Rejected in his bid for re-election, Carter has been forced to settle for the unofficial title of the most self-righteous man in America. Through good deeds, such as his championing of causes like Habitat for Humanity, and his relentless and often shameless pursuit of publicity on human rights and democracy controversies around the globe, Carter won a Nobel Peace Prize. This gives him a permanent platform from which to pontificate on any and all subjects in his typically sanctimonious manner.
Yet though his interests may span the globe, there is one to which he has returned over and over again: the Middle East and Israel's conflict with the Arabs. And what he has been increasingly preaching lately is a scathing indictment of Israel as an oppressive "apartheid" state.
The latest reminder of this pre-eminent theme of Carter's post-presidential career is a new book titled Palestine Peace Not Apartheid, in which he sets forth his thesis of Israeli perfidy.
While the titles of some books are misleading, Carter's is not. He actually attempts to make a case that a democratic Israel, whose Jewish majority has never been given a moment's peace from the day of its birth 58 years ago, is analogous to the oppressive white minority that ruled South Africa.
It is a charge so preposterous, and so lacking in reason or sense, that were this the work of any ordinary American it would not likely be given a hearing outside of the fever swamps of the far right or left, where anti-Zionist minorities dwell.
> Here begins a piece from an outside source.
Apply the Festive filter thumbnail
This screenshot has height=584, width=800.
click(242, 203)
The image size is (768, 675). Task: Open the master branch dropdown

Instead, the book is being promoted on a national tour during which the ex-president has been interviewed on virtually every major national news program, and given a treatment that can only be described as presidential. Indeed, on NBC's "Meet the Press" where the normally fair-minded Tim Russert usually manages to put the leaders of both parties on the defensive, Carter's slander of Jewish and non-Jewish Americans who love Israel as an all-powerful "lobby" determined to squelch all dissent went unchallenged.
As for the content of the book, it's part memoir and part half-baked history. As many reviewers have already noted (most notably, Alan Dershowitz in the Forward), it is a compendium of distortions, errata and falsehoods that would fill a small volume itself.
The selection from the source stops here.